You asked for references:
FDA: "Direct consignments" who you sold the food to.
TITLE 21--FOOD AND DRUGS CHAPTER I--FOOD AND DRUG ADMINISTRATION
DEPARTMENT OF HEALTH AND HUMAN SERVICES SUBCHAPTER B--FOOD FOR HUMAN CONSUMPTIONSubpart C--Hazard Analysis and Risk-Based Preventive Controls
Sec. 117.139 Recall plan.For food with a hazard requiring a preventive control:
(a) You must establish a written recall plan for the food.
(b) The written recall plan must include procedures that describe the steps to be taken, and assign responsibility for taking those steps, to perform the following actions as appropriate to the facility:
(1) Directly notify the direct consignees of the food being recalled, including how to return or dispose of the affected food;
(2) Notify the public about any hazard presented by the food when appropriate to protect public health;
(3) Conduct effectiveness checks to verify that the recall is carried out; and
(4) Appropriately dispose of recalled food--e.g., through reprocessing, reworking, diverting to a use that does not present a safety concern, or destroying the food.
SQF (GFSI Standard)
2.6.2 Product Trace (Mandatory)
2.6.2.1 The responsibility and methods used to trace product shall be documented and implemented to ensure:
i. Finished product is traceable to the customer (one up) and provides traceability through the process to the manufacturing supplier and date of receipt of raw materials, food contact packaging and materials and other inputs (one back)

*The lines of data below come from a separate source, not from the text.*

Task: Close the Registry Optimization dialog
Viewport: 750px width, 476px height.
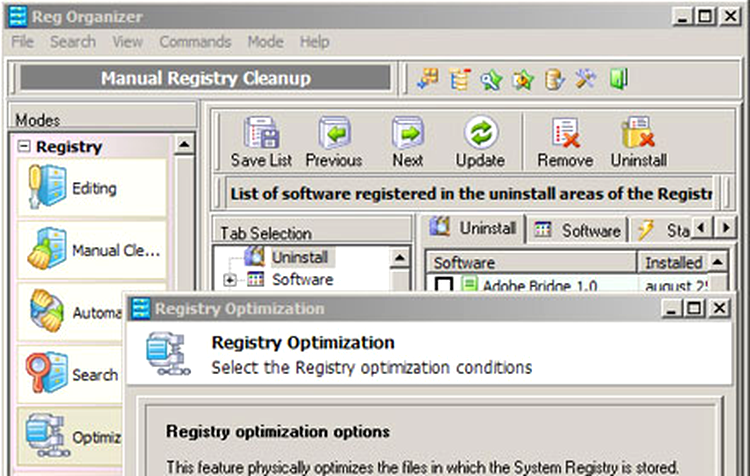Action: [x=719, y=309]
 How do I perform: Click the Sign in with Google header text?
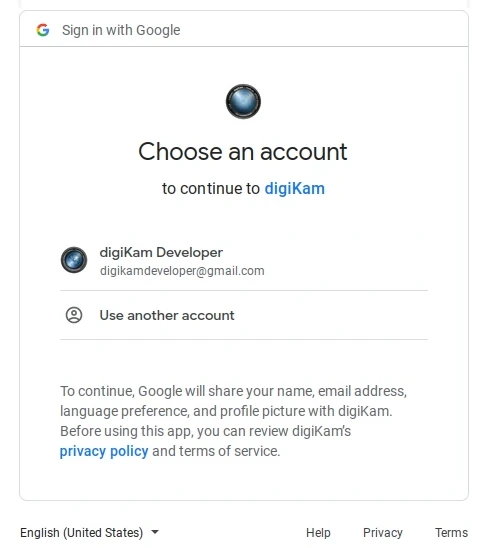(x=121, y=30)
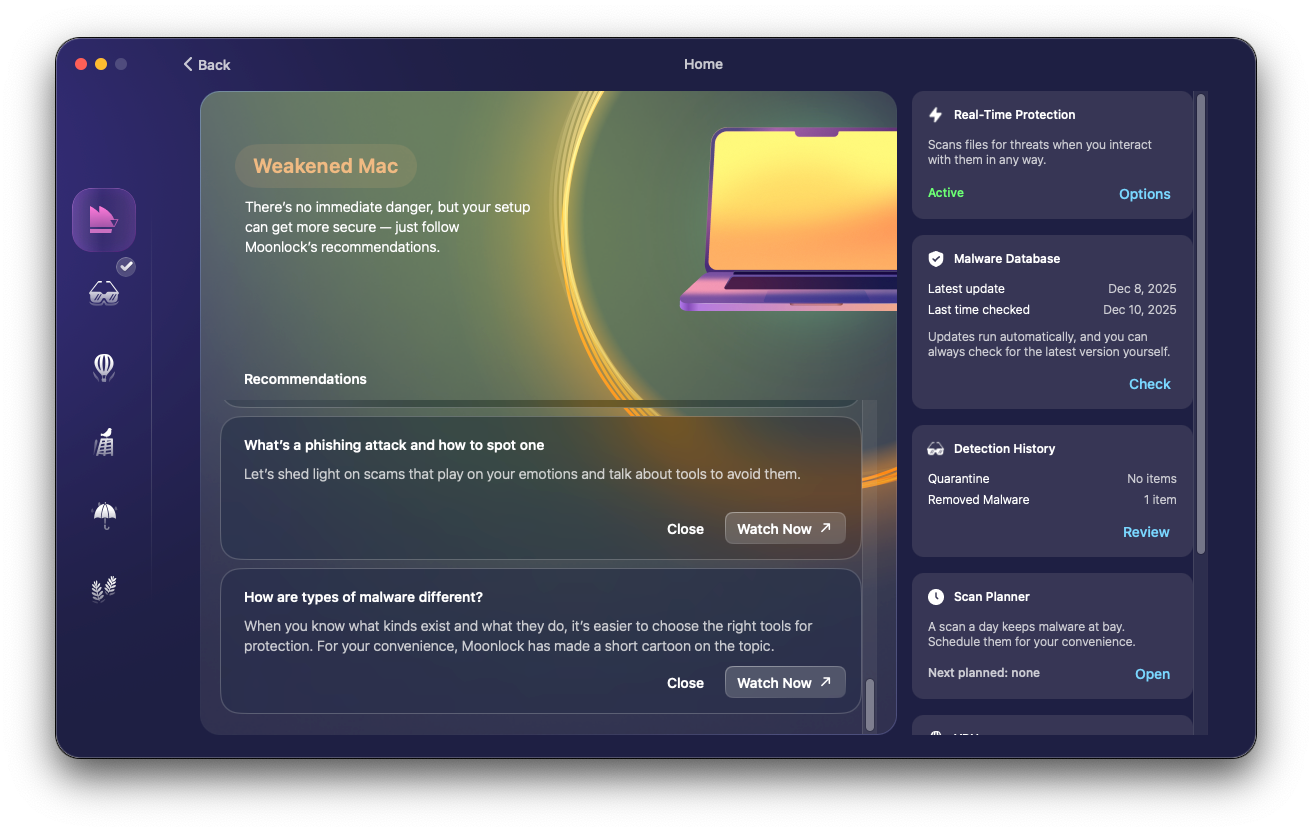The height and width of the screenshot is (832, 1312).
Task: Click the clock icon beside Scan Planner
Action: 936,597
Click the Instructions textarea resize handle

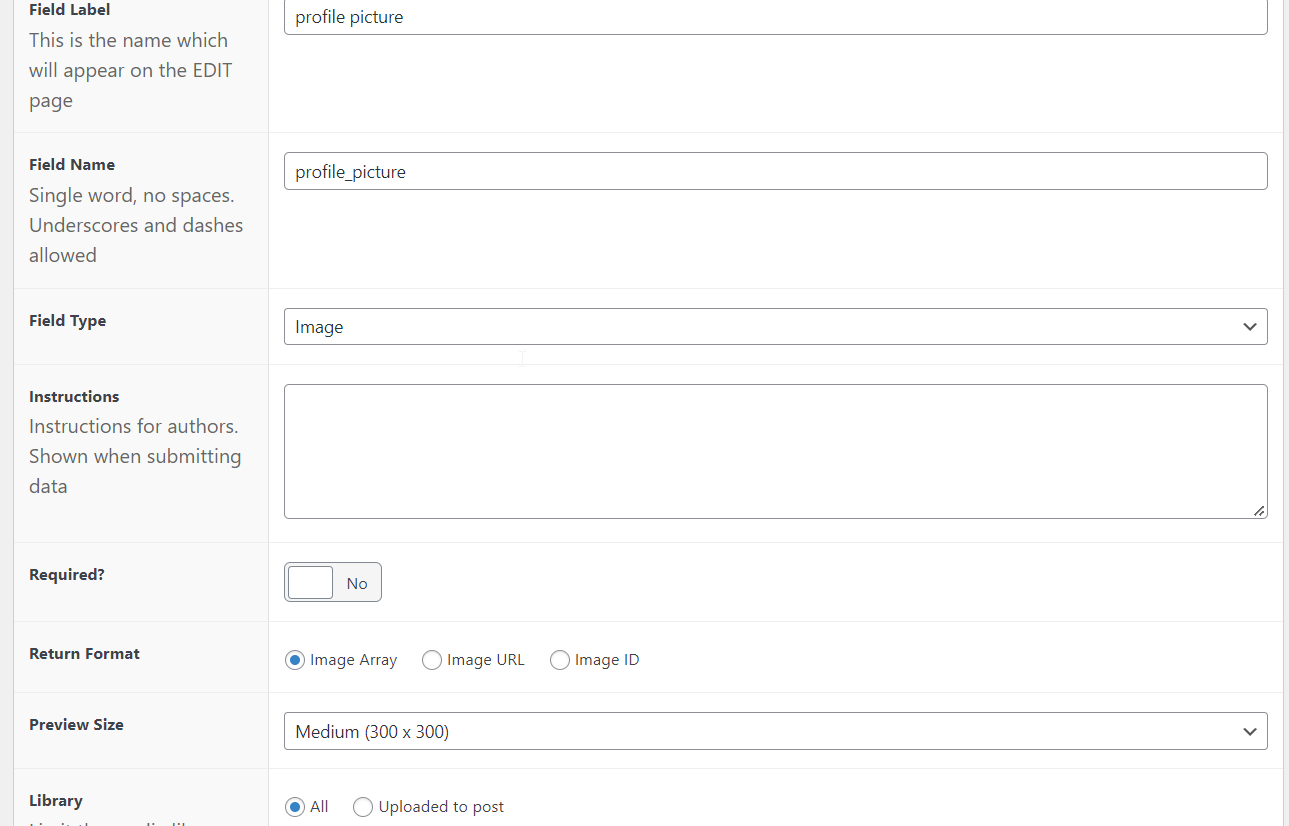tap(1259, 510)
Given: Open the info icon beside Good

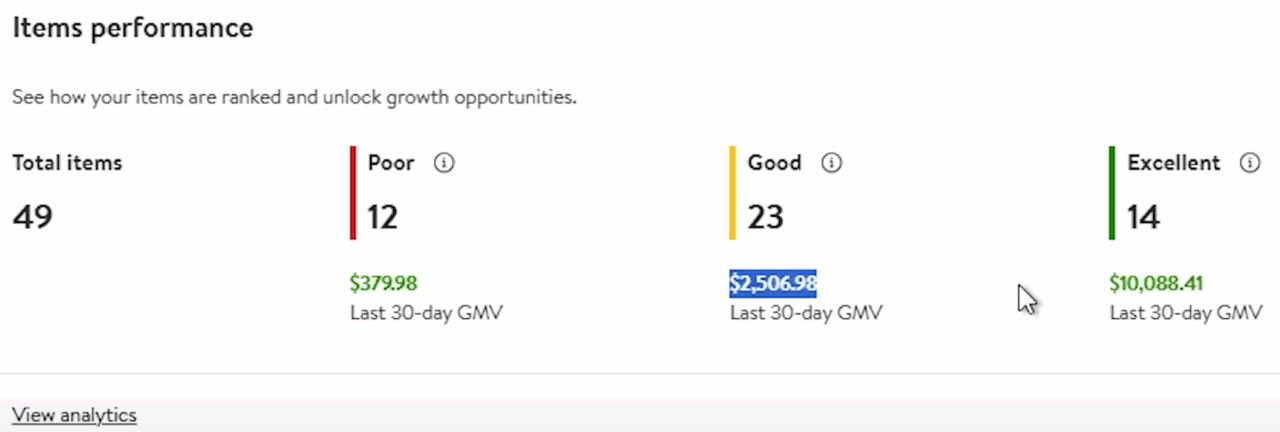Looking at the screenshot, I should pyautogui.click(x=831, y=163).
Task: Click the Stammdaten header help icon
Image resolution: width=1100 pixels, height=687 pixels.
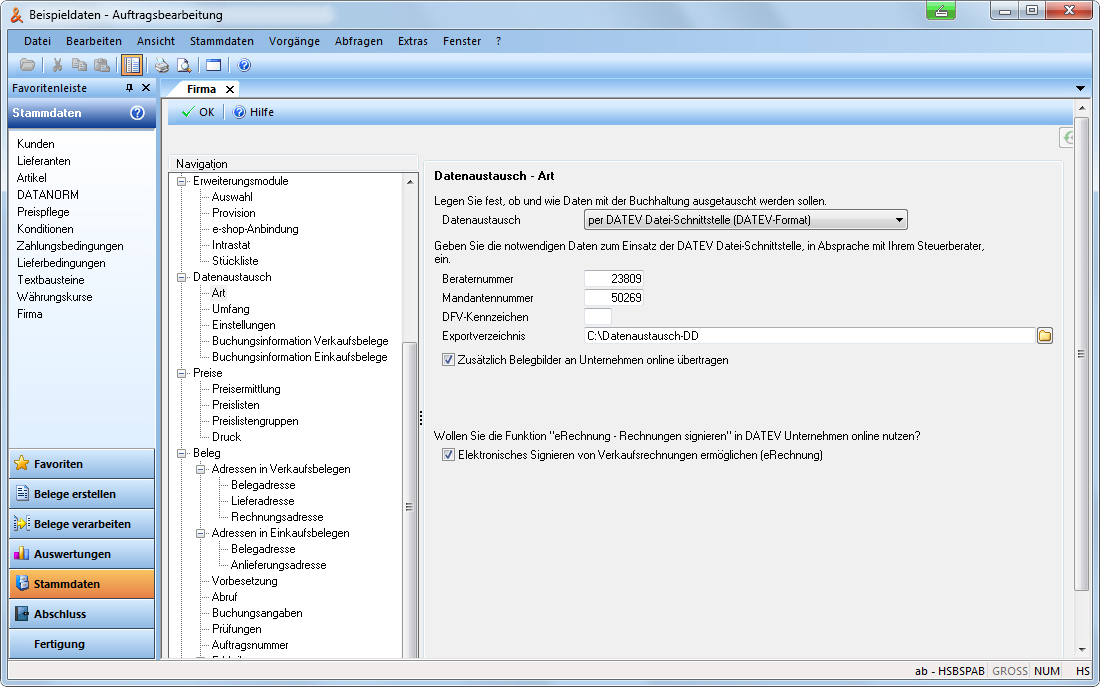Action: (x=137, y=113)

; ii. Traceability is maintained where product is reworked; and
iii. The effectiveness of the product trace system shall be reviewed at least annually as part of the product recall and withdrawal review (refer to 2.6.3.3) 2.6.2.2
If you've ever conducted a recall before, FDA basically requires your tracing ability to be able to identify all of the affected product, otherwise you have to expand the recall until you would realistically capture the affected products. Then the "effectiveness checks" include monitoring disposal to ensure that the recall was as effective as you had the power to make it.
FDA's guidance for what happens during a recall: https://www.fda.gov/...e/ucm129259.htm
Also Title 21 part 1 subpart J indicates that your records need to identify the "previous sources of food" and "subsequent recipients of food".
In addition to the regulatory requirements and need for effective traceability, remember that if it is your brand, you need to make sure the distributor not only has effective processes in place for recalling but also you have agreements in place about who is going to communicate not just with regulators but also to other customers and consumers. Poor recall strategy leads to poor communications which can quickly have a negative impact on a brand. Including these key elements in your program can help protect your brand.